> Task to carry out
Transcribe exactly the lines that fall between the one holding "Task: Open the notifications bell" and the one holding "You are a computer-use agent. The image", inclusive, from the entries below.

(Pixel coordinate grounding data)
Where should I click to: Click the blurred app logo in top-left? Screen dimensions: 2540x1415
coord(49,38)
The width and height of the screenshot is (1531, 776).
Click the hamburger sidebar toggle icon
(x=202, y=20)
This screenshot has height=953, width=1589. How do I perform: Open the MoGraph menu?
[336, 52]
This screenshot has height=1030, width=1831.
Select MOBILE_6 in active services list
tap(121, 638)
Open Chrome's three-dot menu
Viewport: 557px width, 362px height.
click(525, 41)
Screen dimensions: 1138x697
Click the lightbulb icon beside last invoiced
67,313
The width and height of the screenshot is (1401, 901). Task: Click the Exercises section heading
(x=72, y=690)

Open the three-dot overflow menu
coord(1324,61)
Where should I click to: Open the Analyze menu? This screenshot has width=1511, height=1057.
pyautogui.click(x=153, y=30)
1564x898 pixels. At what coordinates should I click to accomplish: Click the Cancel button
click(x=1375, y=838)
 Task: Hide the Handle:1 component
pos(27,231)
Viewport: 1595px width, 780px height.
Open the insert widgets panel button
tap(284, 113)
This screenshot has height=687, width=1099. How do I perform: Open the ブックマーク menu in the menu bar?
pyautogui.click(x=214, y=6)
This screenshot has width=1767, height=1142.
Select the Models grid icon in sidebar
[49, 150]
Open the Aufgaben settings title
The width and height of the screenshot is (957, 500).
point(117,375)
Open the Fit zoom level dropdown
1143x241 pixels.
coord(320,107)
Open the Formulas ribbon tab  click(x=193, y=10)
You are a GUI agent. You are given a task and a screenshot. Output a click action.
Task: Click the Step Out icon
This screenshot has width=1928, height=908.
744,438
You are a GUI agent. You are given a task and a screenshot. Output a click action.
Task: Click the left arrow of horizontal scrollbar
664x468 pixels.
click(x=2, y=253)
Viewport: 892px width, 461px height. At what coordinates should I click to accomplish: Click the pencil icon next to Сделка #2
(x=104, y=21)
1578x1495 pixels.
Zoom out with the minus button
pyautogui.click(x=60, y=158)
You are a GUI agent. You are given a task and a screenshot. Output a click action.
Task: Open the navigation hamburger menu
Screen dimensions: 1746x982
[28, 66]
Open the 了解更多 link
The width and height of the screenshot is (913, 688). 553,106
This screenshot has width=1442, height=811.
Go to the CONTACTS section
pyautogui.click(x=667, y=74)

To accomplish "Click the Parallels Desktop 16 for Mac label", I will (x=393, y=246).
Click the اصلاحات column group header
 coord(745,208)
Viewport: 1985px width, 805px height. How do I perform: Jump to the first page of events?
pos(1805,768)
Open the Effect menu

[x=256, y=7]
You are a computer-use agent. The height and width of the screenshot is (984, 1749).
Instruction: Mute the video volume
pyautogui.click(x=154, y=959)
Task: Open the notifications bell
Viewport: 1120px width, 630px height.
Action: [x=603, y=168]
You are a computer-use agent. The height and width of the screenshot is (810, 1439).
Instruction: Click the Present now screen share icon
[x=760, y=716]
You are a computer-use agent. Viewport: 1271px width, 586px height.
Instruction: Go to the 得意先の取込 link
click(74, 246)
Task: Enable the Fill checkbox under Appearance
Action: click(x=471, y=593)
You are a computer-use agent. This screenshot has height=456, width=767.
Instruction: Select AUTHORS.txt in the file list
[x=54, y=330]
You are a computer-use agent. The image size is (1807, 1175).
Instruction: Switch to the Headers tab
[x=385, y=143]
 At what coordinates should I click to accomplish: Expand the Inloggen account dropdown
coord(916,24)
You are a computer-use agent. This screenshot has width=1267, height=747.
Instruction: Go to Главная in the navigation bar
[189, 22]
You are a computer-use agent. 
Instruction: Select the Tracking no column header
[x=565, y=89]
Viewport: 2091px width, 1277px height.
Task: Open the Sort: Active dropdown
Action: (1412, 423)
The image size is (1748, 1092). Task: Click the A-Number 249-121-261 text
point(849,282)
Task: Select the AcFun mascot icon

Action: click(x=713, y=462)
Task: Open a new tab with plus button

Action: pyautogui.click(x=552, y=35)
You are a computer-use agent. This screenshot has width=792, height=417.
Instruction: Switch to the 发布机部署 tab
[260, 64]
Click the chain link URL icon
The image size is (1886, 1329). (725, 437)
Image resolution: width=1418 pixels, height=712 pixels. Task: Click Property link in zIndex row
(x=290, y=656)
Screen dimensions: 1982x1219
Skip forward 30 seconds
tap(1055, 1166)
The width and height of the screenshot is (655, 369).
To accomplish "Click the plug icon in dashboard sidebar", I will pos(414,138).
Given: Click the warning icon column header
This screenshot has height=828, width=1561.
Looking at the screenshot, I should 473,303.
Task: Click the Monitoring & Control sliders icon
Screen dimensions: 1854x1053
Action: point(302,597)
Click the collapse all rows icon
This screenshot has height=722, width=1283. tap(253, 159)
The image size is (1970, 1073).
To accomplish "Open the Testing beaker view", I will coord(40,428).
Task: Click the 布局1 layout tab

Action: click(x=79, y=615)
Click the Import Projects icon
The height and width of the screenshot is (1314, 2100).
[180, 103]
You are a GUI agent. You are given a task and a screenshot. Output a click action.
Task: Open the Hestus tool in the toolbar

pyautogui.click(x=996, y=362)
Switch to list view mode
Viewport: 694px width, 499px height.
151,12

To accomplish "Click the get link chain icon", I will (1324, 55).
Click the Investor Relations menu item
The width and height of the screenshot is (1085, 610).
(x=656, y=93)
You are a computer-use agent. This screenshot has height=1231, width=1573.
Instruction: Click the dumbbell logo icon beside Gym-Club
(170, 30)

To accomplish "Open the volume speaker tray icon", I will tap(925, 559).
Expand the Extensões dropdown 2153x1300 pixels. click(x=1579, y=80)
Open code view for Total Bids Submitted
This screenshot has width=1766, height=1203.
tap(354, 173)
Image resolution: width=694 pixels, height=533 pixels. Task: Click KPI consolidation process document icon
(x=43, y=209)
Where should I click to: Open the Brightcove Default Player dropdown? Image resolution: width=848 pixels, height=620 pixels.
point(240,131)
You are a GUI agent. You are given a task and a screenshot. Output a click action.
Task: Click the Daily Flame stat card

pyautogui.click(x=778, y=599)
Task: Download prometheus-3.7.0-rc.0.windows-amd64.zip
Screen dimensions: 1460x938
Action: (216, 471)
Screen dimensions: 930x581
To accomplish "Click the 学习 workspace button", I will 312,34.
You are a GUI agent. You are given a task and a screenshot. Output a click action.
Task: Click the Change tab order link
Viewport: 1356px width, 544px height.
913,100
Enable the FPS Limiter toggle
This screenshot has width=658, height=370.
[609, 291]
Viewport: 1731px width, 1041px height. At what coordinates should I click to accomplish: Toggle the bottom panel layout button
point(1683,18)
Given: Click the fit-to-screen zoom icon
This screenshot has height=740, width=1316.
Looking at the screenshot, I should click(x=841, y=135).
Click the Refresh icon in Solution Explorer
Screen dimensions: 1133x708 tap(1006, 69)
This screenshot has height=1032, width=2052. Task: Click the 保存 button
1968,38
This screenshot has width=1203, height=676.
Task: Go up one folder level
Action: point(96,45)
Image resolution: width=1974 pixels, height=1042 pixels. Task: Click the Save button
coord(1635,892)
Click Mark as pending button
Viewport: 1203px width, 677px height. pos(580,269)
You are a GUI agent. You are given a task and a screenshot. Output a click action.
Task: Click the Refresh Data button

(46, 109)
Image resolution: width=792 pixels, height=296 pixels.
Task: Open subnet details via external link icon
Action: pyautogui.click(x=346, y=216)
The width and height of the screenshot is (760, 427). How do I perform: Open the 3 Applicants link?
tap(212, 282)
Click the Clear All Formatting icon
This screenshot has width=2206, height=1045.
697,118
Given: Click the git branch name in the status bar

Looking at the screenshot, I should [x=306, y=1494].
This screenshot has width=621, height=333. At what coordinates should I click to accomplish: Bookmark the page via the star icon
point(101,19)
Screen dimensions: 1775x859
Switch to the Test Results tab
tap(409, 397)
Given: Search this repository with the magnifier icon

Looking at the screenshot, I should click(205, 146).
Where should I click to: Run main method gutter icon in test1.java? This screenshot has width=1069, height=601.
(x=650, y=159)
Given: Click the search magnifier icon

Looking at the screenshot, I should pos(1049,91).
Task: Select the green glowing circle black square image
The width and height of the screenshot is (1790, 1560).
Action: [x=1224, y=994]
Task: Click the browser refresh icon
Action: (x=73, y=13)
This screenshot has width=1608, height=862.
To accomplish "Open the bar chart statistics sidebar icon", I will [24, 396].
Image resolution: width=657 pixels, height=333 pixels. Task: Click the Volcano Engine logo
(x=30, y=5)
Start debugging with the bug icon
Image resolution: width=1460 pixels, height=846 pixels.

> Task result
Task: Open the notifications bell
Viewport: 1120px width, 630px height.
Action: [x=603, y=168]
You are a computer-use agent. The height and width of the screenshot is (810, 1439).
Instruction: Click the Present now screen share icon
[x=760, y=716]
You are a computer-use agent. Viewport: 1271px width, 586px height.
Instruction: Go to the 得意先の取込 link
click(74, 246)
Task: Enable the Fill checkbox under Appearance
Action: click(x=471, y=593)
You are a computer-use agent. This screenshot has height=456, width=767.
Instruction: Select AUTHORS.txt in the file list
[x=54, y=330]
You are a computer-use agent. The image size is (1807, 1175).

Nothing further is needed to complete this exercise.